Available records:

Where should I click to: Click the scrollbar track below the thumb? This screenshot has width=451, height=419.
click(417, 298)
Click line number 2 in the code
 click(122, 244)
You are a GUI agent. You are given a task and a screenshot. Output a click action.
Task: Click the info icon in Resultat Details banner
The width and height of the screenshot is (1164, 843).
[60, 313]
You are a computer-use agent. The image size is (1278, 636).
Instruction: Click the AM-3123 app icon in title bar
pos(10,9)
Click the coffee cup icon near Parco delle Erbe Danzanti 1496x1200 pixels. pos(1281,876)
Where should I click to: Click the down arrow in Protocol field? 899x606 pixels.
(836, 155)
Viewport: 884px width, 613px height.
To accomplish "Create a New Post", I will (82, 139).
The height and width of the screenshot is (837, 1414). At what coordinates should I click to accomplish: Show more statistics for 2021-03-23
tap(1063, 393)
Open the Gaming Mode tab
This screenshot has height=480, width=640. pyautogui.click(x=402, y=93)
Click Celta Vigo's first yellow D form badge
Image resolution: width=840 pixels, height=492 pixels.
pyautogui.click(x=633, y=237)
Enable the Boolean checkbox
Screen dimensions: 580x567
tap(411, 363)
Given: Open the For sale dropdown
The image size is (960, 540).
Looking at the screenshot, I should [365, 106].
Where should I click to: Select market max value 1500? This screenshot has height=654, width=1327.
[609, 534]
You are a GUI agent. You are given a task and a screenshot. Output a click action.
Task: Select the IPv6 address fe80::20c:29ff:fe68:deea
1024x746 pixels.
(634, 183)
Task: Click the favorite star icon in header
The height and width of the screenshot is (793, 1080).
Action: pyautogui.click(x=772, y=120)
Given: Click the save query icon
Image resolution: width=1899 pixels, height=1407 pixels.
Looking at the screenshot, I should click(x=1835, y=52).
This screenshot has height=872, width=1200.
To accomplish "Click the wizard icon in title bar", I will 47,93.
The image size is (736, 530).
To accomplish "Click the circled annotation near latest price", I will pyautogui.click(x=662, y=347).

Task: Retype every record exactly, omitting nothing.

Output below:
Where should I click to: Click the scrollbar track below the thumb? This screenshot has width=451, height=419.
click(417, 298)
Click line number 2 in the code
 click(122, 244)
You are a GUI agent. You are given a task and a screenshot. Output a click action.
Task: Click the info icon in Resultat Details banner
The width and height of the screenshot is (1164, 843).
[60, 313]
You are a computer-use agent. The image size is (1278, 636).
Instruction: Click the AM-3123 app icon in title bar
pos(10,9)
Click the coffee cup icon near Parco delle Erbe Danzanti 1496x1200 pixels. pos(1281,876)
Where should I click to: Click the down arrow in Protocol field? 899x606 pixels.
(836, 155)
Viewport: 884px width, 613px height.
To accomplish "Create a New Post", I will (82, 139).
The height and width of the screenshot is (837, 1414). At what coordinates should I click to accomplish: Show more statistics for 2021-03-23
tap(1063, 393)
Open the Gaming Mode tab
This screenshot has height=480, width=640. pyautogui.click(x=402, y=93)
Click Celta Vigo's first yellow D form badge
Image resolution: width=840 pixels, height=492 pixels.
pyautogui.click(x=633, y=237)
Enable the Boolean checkbox
Screen dimensions: 580x567
tap(411, 363)
Given: Open the For sale dropdown
The image size is (960, 540).
Looking at the screenshot, I should [365, 106].
Where should I click to: Select market max value 1500? This screenshot has height=654, width=1327.
[609, 534]
You are a GUI agent. You are given a task and a screenshot. Output a click action.
Task: Select the IPv6 address fe80::20c:29ff:fe68:deea
1024x746 pixels.
(634, 183)
Task: Click the favorite star icon in header
The height and width of the screenshot is (793, 1080).
Action: pyautogui.click(x=772, y=120)
Given: Click the save query icon
Image resolution: width=1899 pixels, height=1407 pixels.
Looking at the screenshot, I should click(x=1835, y=52).
This screenshot has height=872, width=1200.
To accomplish "Click the wizard icon in title bar", I will 47,93.
The image size is (736, 530).
To accomplish "Click the circled annotation near latest price", I will pyautogui.click(x=662, y=347).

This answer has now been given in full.